Few clubs have as great a capacity for self-destruction as West Ham, though, and when Carroll ruined all his earlier good work after being sent off following a clash with Swansea's Chico Flores, who will not be collecting any awards for his acting skills, three crucial points were in danger of being thrown away. Not this time, though. Instead, in the face of relentless pressure from Swansea City, West Ham dug in and clung on for a vital win in their battle against relegation.

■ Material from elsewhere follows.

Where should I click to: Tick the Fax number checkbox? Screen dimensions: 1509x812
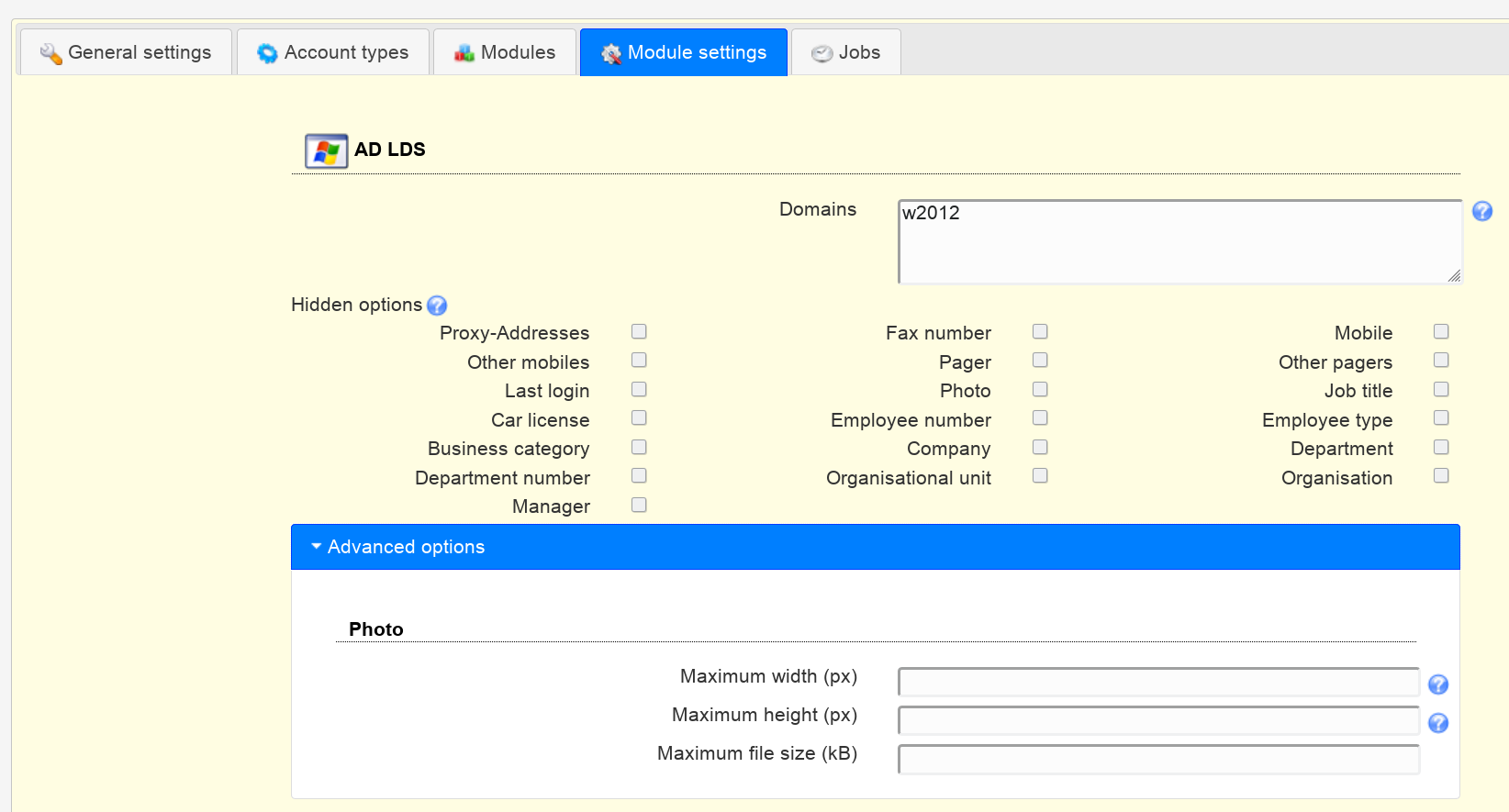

For much of the first 25 minutes, West Ham carried all the threat of a penny farthing but their opener after 27 minutes had a reassuringly familiar feel to it, a sense that everything was going to be fine after all, because Carroll and Nolan were back together again. George McCartney ran down the left and lifted a cross towards Carroll, who headed down for Nolan to control with his chest and then hammer a left-foot volley into the bottom left corner from 15 yards. It was the kind of chance that Nolan, whose focus has been restored after recently serving a four-match suspension for a red card at Fulham on New Year's Day, has been missing all season.

West Ham doubled their lead on the stroke of half-time. Stewart Downing's corner was met at the back post by Carroll, who headed it back and Nolan finished from three yards out. It sounds simple and it was.

After Carroll saw red, the 10 men's indignation eventually saw them over the line.